* [Instrução 1] Converta em uma lista JSON de strings, uma para cada linha e sem as linhas em branco, tudo o que vai do início das entradas até a linha que contém "click(47, 70)", inclusive.

* [Texto de origem]
Não digo isso apenas para situações onde o aspecto econômico é mais evidenciado, digo para todas as situações onde o ser humano pode se ver de maneira diferente do outro, e isso torna o debate mais rico. Pois, duas visões diferentes sobre um mesmo caso, podem criar uma nova visão, que talvez seja mais vantajosa que o status quo anterior ao debate. 

Tina Fey and Amy Poehler | Time | Dana Edelson—NBC/Getty Images
Tina Fey and Amy Poehler | Fonte: Dana Edelson — NBC/Getty Images

Tina Fey, uma das principais artistas do meio humorístico no mundo, contou em uma entrevista, como foi a experiencia de ter sido a primeira mulher numa mesa de escritores para um dos programas mais tradicionais do humor mundial: Saturday Night Live.

Ela afirmou que foi muito assustador, ver que mesmo com uma população de maioria feminina em sua audiência, o programa jamais teve uma mulher com escritora antes dela e, para ela, a sua chegada nessa mesa foi histórica para as mulheres no humor e levou o seguinte questionamento nesta mesma entrevista: 
Como mulheres irão entender e gostar de nossos programas, se mulheres não escrevem nossos programas?
A partir deste questionamento levantado por Tina Fey, quero iniciar um debate sobre o papel da cultura, especialmente da arte, em debates anti-establishment e, como podemos, dia após dia, mudar esse cenário sociocultural com tantas lacunas no que tange a igualdade e liberdade. A cultura tem a responsabilidade de ser espelho para novas gerações, ela é o conjunto de ações que são repetidas e realizadas geração após geração. 

Assim como a chegada de Tina Fey na mesa de escritores mudou a história das mulheres no humor, de uma maneira positiva, a propagação de discursos imperialistas, pós imperialistas, racistas, fascistas e antidemocráticos também mudou o curso da história de seres humanos, impactando-a até o presente momento. 

A linha de pensamento ter passado da cultura para a política pode ser um pouco confusa e má interpretada, entretanto, devemos nos lembrar que viver já é um ato político, logo, ao nos expressarmos culturalmente, estamos realizando um ato político e representativo. Por isso, deve-se pensar na cultura como um agente político e social nas relações humanas. A cultura pode ser representada por diversas maneiras e, no texto de hoje, quero usar pilares importantes na cultura: o humor e o esporte.

O primeiro, já citado anteriormente, é um elemento essencial para entender como a cultura pode determinar a maneira como tal grupo social é visto pela sociedade, tendo em vista que a piada é geralmente realizada por meio do reflexo de ações realizadas pelo próprio humorista, ou presenciadas pelo mesmo. Dito isso, o humor pode ser entendido como a expressão cômica de um ato político: viver.

* [Trecho dos dados]
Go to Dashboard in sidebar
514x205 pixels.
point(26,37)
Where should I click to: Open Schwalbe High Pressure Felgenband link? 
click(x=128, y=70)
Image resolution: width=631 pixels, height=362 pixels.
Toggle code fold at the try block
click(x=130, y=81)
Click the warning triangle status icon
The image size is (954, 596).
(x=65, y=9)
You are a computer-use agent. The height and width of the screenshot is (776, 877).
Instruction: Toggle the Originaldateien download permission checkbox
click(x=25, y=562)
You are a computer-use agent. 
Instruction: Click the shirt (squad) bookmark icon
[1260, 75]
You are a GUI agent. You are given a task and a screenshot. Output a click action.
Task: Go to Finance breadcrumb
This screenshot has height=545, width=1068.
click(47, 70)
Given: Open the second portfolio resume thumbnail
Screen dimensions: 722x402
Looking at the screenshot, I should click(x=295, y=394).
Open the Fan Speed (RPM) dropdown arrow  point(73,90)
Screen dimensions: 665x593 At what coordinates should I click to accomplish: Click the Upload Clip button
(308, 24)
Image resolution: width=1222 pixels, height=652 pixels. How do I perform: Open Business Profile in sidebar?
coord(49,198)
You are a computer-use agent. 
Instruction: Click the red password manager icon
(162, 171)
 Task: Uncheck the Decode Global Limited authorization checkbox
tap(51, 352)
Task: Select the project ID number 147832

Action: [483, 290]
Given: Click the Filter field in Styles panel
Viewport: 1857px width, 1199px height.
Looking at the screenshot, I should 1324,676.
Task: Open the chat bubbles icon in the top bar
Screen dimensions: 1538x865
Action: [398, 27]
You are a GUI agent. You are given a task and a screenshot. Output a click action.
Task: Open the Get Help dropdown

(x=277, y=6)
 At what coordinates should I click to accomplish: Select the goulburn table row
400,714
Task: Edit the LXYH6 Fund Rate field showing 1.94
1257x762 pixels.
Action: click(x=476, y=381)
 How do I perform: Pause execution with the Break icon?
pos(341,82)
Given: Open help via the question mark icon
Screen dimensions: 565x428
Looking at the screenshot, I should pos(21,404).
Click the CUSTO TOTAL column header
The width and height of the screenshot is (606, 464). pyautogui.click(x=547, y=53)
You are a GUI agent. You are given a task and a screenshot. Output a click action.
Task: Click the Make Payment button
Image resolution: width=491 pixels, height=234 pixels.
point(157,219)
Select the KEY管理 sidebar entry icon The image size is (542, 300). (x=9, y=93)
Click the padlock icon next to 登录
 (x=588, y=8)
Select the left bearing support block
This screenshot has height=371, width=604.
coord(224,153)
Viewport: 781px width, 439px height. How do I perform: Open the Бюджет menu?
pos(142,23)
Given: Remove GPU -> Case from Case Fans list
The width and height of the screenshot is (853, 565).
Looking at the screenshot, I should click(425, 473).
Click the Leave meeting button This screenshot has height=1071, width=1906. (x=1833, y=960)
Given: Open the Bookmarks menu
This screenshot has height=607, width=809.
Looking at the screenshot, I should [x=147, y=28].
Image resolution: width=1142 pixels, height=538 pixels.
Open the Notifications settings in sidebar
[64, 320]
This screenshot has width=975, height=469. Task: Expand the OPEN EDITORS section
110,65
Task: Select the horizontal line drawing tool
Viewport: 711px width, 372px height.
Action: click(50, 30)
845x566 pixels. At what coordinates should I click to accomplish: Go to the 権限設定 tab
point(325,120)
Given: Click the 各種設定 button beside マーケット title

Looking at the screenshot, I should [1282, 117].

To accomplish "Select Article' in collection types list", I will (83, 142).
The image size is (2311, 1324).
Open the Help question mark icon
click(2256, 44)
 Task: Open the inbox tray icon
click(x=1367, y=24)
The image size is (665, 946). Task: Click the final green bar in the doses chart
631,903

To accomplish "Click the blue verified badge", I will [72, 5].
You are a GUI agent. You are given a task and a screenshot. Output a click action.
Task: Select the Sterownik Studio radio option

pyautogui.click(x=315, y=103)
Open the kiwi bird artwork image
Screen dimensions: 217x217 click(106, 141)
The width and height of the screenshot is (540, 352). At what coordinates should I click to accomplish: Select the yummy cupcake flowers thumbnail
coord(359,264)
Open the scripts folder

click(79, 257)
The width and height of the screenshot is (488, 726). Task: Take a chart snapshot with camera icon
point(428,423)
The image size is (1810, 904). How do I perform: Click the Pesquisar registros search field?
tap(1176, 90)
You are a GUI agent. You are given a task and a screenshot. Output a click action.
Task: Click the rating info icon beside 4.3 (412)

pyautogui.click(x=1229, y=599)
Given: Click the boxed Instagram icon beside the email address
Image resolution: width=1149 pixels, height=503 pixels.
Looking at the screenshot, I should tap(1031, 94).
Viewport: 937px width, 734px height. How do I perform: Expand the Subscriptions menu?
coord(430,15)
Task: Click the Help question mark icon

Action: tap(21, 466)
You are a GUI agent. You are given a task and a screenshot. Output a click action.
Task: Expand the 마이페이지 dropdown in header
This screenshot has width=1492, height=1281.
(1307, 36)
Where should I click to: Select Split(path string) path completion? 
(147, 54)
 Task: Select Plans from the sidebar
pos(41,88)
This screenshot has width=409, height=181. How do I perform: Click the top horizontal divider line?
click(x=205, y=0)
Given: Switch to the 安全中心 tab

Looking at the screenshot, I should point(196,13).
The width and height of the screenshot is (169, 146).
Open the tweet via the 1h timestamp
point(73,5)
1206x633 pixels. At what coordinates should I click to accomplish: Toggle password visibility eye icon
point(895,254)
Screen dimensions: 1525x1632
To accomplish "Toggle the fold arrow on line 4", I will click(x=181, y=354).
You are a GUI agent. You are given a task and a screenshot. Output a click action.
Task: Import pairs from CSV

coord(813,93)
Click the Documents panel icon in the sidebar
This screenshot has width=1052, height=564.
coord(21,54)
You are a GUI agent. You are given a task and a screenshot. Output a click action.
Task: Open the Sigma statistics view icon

* [Instrução 2] Dê continuidade ao texto sobre o papel político da cultura no humor e no esporte.

* [Resposta 1]
[
  "Go to Dashboard in sidebar",
  "514x205 pixels.",
  "point(26,37)",
  "Where should I click to: Open Schwalbe High Pressure Felgenband link? ",
  "click(x=128, y=70)",
  "Image resolution: width=631 pixels, height=362 pixels.",
  "Toggle code fold at the try block",
  "click(x=130, y=81)",
  "Click the warning triangle status icon",
  "The image size is (954, 596).",
  "(x=65, y=9)",
  "You are a computer-use agent. The height and width of the screenshot is (776, 877).",
  "Instruction: Toggle the Originaldateien download permission checkbox",
  "click(x=25, y=562)",
  "You are a computer-use agent. ",
  "Instruction: Click the shirt (squad) bookmark icon",
  "[1260, 75]",
  "You are a GUI agent. You are given a task and a screenshot. Output a click action.",
  "Task: Go to Finance breadcrumb",
  "This screenshot has height=545, width=1068.",
  "click(47, 70)"
]

* [Resposta 2]
Como um jovem negro, na minha infância havia poucas referencias negras no humor e já havia um questionamento sobre o limite do humor. Muitos humoristas que admiro, afirmavam que o limite seria a liberdade do próximo, outros afirmam que o limite do humor é o silêncio, ponto pelo qual compartilho. Por muito tempo o silêncio foi vivido pela comunidade negra, dentro do humor, o personagem negro sempre foi carregado de diversos estereótipos, que o objetivavam pela sua aparência ou falta de inteligência, que é um pensamento altamente equivocado. 

Com a maior propagação das redes sociais dentro dos lares brasileiros, o humor se tornou mais acessível, assim, deu voz a pessoas silenciadas por um sistema televisivo e racista, que aos poucos puderam falar a língua de pretos e pobres. Esse movimento nas redes sociais, foi dando gradualmente cada vez mais disponibilidade à esses talentos e, simultaneamente expandiu o limite do humor, já que comunidades antes silenciadas pelo humor, agora tinham voz por meio dele. 

Gostaria de destacar o trabalho de artistas como Yuri Marçal , Thiago Ventura e Felipe Kot , que com seu talento e sensibilidade estão dando cada vez mais representatividade na luta contra o racismo, discriminação e fascismo. 

O segundo, representado principalmente pelo futebol em nosso país, é o reflexo total do poder do discurso e da cultura numa sociedade. Quantas vezes ouvimos histórias de superação de um atleta que saiu de uma periferia, de família algumas vezes desestruturada, que contra todas essas adversidades, venceu e hoje é uma estrela? Muitas vezes! Porém, o ponto aqui não é a sua vitória individual, mas justamente essas adversidades vividas pelo atleta. 

Como o texto afirma anteriormente, cada discurso, quando repetido, tem seus impactos na cultura e as adversidades nessa história do futebol, são o resultado mais claro - de meritocracia - que se pode analisar. Pois, o jovem sai de uma periferia, lugar que é discriminado por pessoas que vivem em regiões privilegiadas e que defendem um discurso meritocrático, mesmo vivendo em situações muito melhores que a do jovem atleta.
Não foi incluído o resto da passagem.